| What is being asked |
The part below that opens with the line containing "This screenshot has width=983, height=425." and closes with the line containing "The image size is (462, 462)." should be copied exactly, minus any pictures.

| Data shown |
--
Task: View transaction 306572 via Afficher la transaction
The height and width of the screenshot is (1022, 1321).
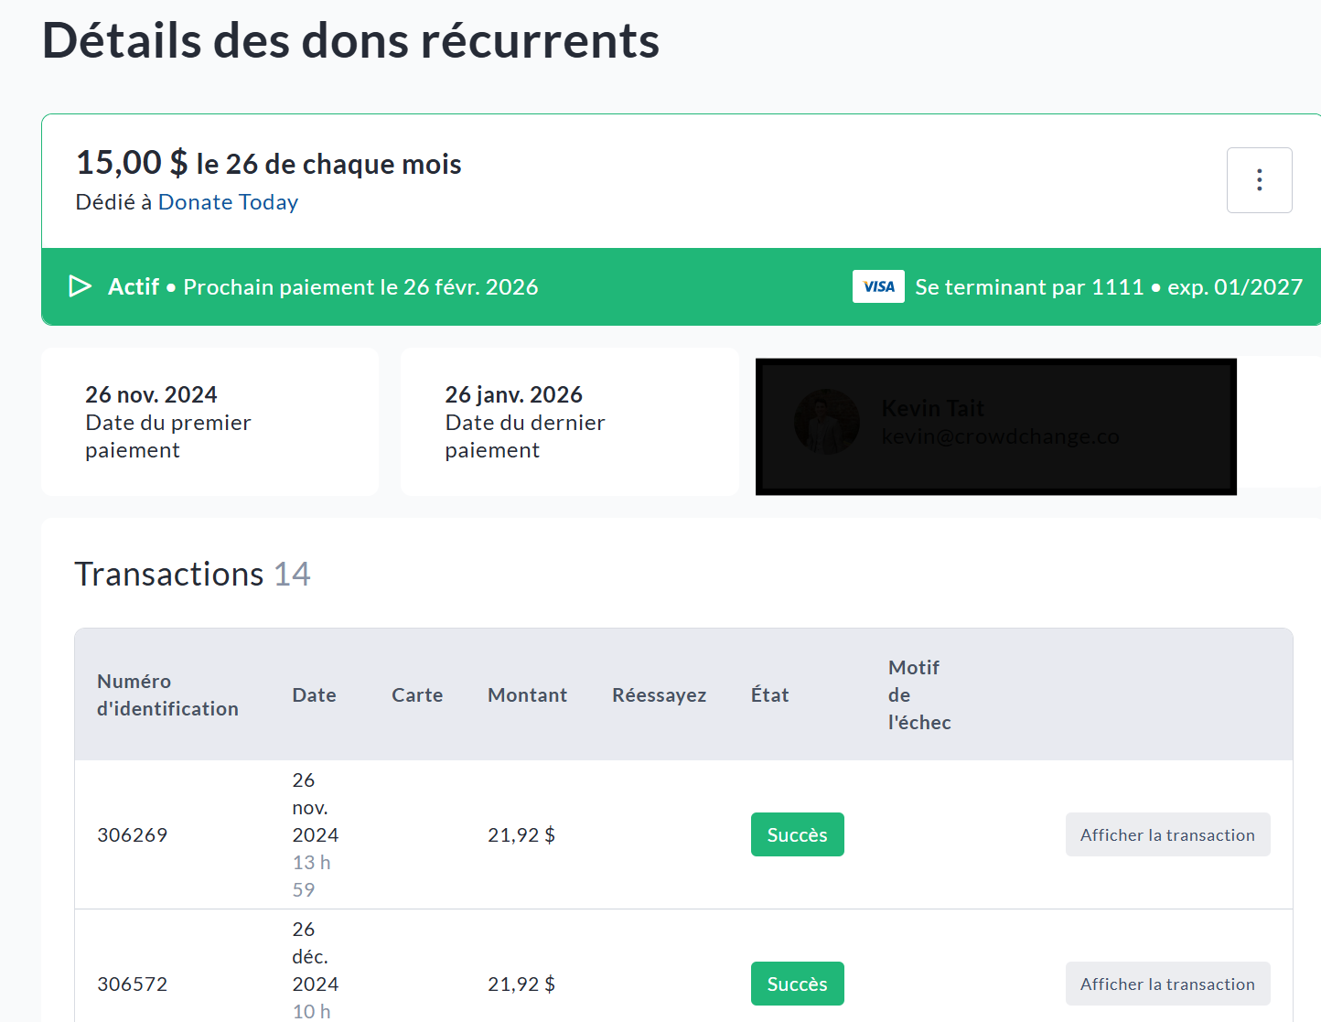Action: coord(1167,984)
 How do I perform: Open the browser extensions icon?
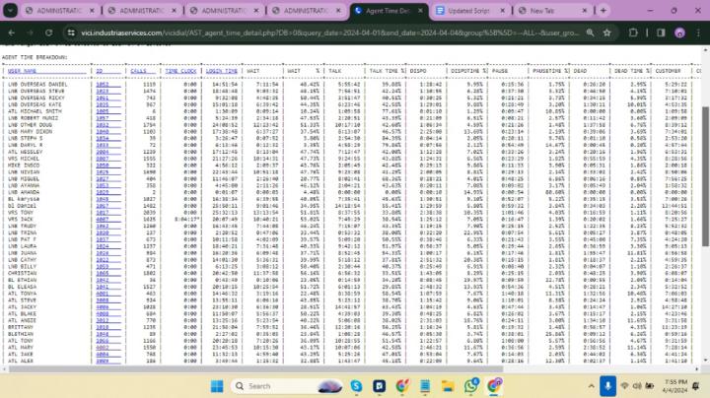tap(634, 32)
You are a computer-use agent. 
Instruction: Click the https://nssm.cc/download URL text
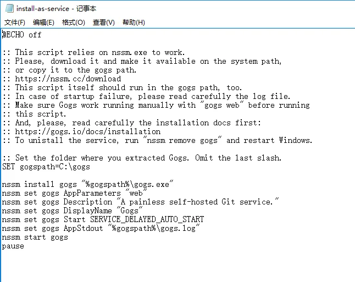tap(68, 79)
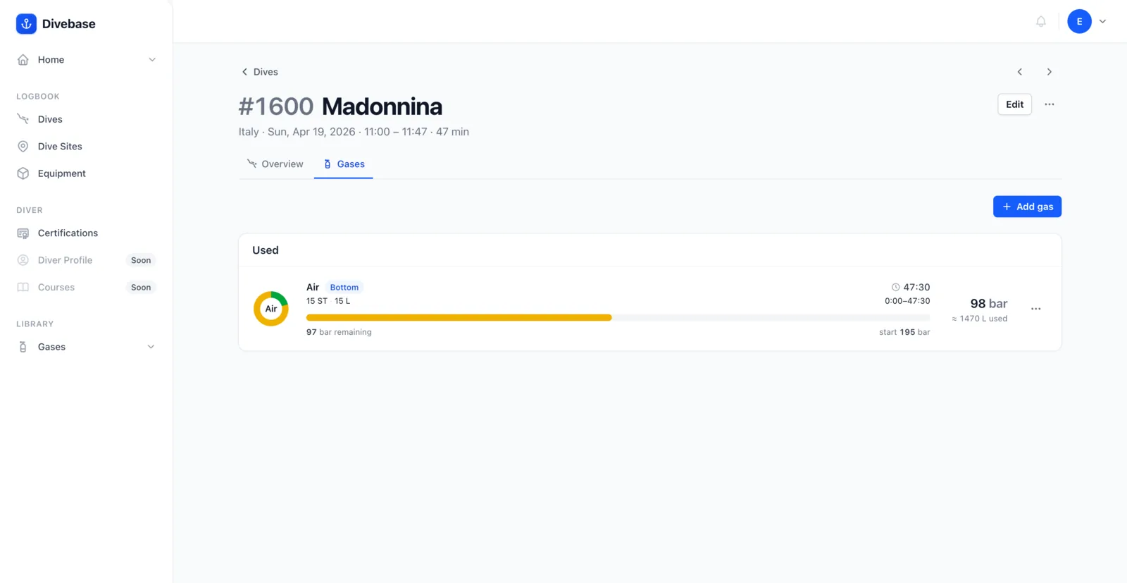This screenshot has height=583, width=1127.
Task: Open dive actions ellipsis next to Edit
Action: [1050, 104]
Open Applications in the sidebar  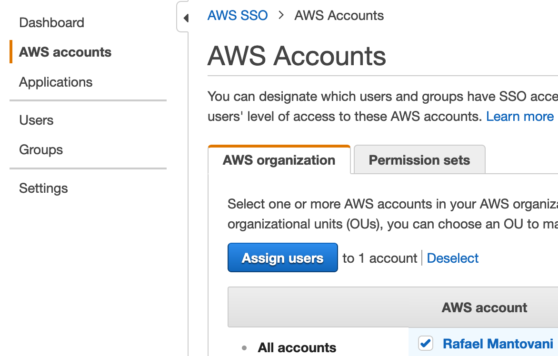click(56, 82)
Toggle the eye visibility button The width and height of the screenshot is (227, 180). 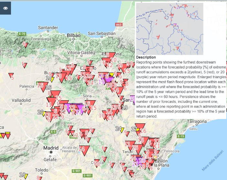point(6,8)
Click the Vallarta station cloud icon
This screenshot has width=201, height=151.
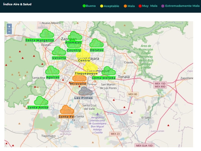59,51
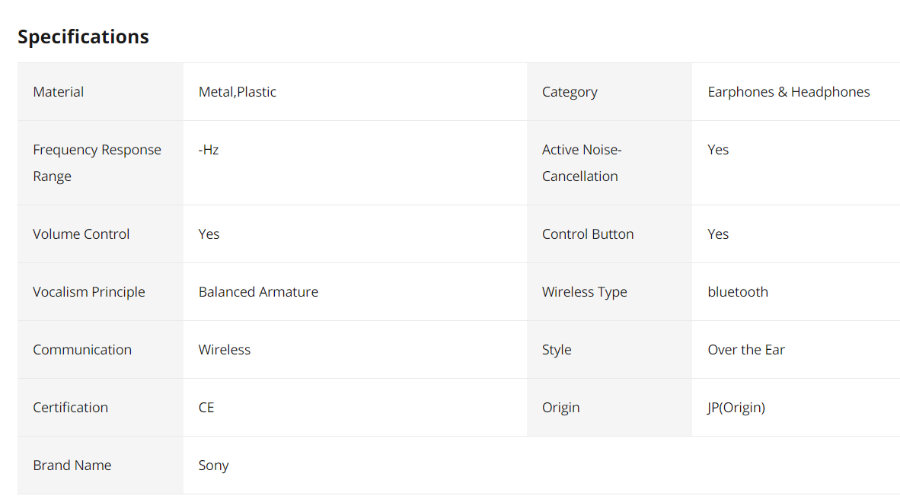Viewport: 900px width, 502px height.
Task: Click the Control Button label
Action: (x=588, y=234)
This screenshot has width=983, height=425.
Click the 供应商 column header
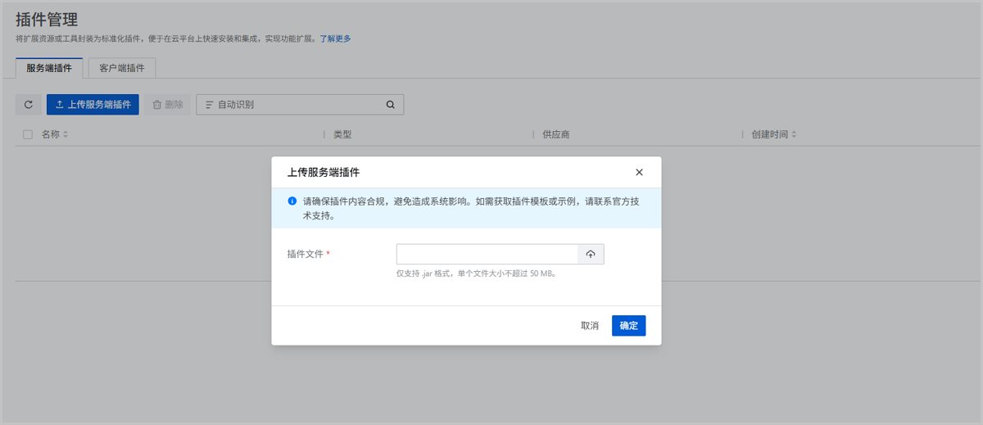pyautogui.click(x=556, y=134)
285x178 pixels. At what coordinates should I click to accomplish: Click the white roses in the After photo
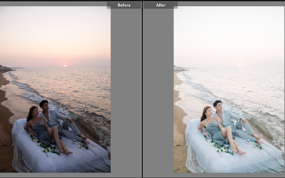pos(220,149)
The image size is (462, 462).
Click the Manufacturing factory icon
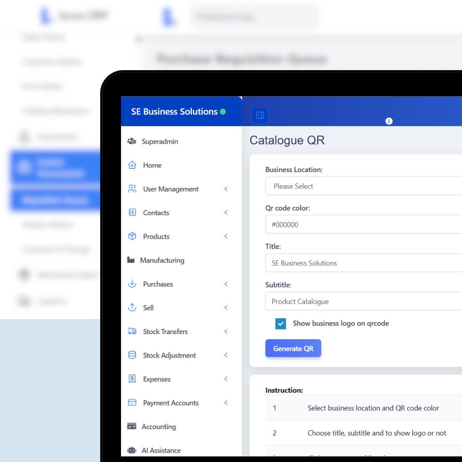tap(131, 260)
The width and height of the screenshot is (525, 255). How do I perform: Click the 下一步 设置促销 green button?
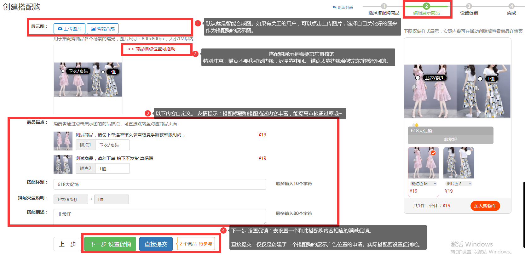point(110,244)
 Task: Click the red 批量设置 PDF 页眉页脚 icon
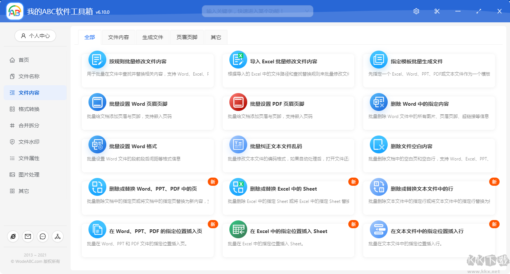tap(238, 102)
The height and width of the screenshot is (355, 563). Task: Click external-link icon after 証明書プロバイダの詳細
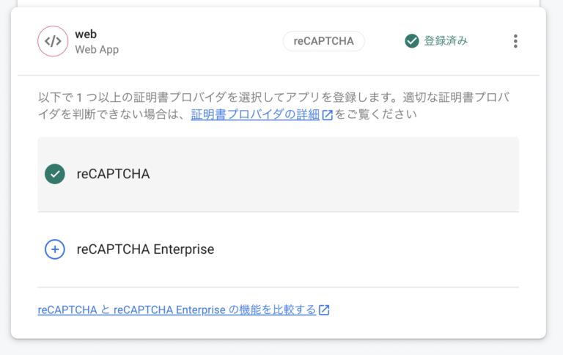click(327, 115)
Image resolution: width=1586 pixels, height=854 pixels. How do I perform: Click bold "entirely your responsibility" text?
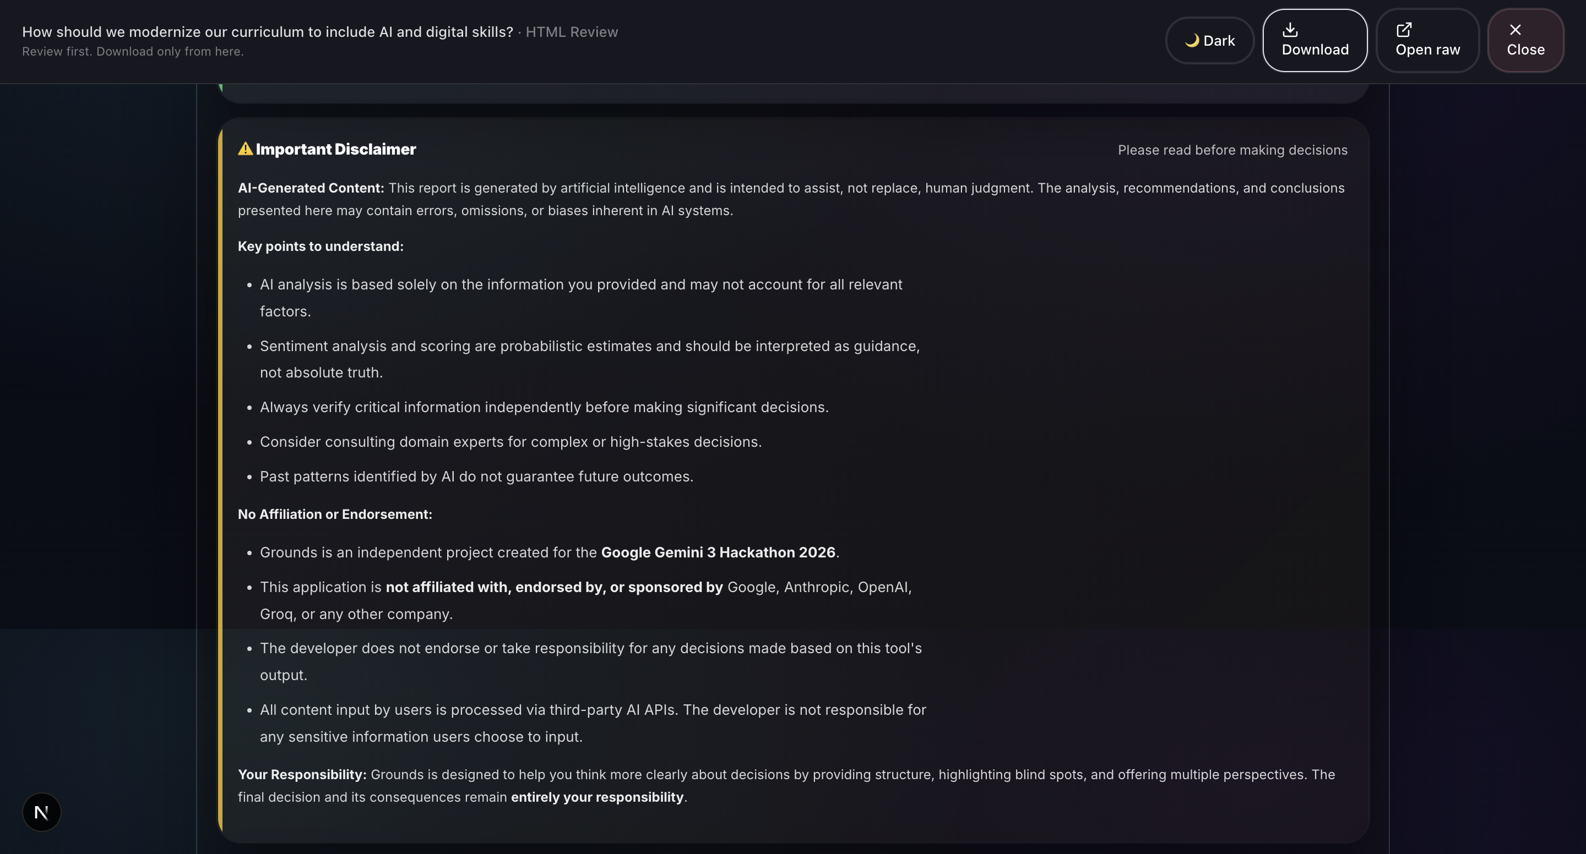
--
| Exercise solution |
This screenshot has width=983, height=425.
Click the 供应商 column header
pyautogui.click(x=556, y=134)
285x178 pixels. At what coordinates should I click to accomplish: Click the white roses in the After photo
pos(220,149)
The image size is (462, 462).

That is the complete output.